Among the entries that follow, find the lines containing the string "computer" and copy them.

*** Source material Section Begins ***

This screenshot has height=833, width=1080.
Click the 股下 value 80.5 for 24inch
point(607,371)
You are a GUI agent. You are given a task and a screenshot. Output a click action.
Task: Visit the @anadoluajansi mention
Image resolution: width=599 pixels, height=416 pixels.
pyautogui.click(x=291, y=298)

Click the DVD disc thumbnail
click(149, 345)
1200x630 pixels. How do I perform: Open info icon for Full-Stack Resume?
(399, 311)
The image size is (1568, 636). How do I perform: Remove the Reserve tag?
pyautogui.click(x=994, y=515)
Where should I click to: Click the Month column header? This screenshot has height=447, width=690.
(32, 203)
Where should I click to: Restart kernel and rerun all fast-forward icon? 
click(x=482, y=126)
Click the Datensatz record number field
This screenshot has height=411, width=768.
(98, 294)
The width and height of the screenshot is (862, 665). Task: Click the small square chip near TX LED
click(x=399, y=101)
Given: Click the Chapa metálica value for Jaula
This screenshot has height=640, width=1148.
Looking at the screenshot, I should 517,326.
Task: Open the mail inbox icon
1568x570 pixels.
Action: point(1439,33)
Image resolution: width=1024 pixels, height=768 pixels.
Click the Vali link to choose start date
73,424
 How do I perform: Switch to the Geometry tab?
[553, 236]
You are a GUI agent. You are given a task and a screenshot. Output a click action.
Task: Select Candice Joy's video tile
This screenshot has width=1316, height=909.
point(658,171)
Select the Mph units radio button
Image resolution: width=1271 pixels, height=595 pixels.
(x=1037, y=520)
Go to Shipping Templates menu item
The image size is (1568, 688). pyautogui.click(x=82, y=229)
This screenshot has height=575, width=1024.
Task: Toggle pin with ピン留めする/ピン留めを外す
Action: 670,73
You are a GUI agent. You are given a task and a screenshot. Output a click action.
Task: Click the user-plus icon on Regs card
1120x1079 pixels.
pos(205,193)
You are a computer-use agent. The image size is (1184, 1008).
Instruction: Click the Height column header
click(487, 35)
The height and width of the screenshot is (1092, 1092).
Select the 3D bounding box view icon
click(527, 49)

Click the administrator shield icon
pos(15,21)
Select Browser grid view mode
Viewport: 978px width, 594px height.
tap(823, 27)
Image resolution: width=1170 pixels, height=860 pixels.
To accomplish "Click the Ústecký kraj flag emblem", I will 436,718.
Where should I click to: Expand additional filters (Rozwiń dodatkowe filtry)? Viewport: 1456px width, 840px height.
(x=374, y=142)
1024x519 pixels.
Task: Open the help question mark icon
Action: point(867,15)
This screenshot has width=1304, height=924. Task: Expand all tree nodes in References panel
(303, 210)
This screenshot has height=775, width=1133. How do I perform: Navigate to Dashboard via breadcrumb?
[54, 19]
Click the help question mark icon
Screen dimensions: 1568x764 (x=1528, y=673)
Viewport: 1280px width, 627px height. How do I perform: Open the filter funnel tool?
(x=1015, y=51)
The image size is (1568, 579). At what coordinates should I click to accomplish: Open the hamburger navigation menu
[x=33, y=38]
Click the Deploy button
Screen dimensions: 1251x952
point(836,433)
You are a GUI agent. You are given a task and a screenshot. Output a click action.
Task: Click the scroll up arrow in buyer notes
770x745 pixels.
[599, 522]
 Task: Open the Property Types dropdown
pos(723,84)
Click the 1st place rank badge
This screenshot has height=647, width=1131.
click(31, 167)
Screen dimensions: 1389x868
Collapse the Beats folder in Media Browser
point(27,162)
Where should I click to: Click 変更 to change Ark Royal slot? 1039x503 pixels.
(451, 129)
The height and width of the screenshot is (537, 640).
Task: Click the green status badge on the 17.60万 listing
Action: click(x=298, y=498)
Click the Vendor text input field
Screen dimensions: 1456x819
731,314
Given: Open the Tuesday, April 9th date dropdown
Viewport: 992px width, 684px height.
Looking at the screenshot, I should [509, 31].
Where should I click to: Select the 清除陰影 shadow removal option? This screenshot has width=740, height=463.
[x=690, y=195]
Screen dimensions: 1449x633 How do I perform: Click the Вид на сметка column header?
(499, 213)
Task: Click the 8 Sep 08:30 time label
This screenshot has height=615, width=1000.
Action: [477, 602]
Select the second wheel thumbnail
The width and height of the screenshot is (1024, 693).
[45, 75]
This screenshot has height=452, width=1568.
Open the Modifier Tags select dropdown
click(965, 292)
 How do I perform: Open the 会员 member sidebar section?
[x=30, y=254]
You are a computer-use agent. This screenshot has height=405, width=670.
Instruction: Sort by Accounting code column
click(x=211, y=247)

*** Source material Section Ends ***

● Task answer:
You are a computer-use agent. The image size is (1184, 1008).
You are a computer-use agent. This screenshot has height=405, width=670.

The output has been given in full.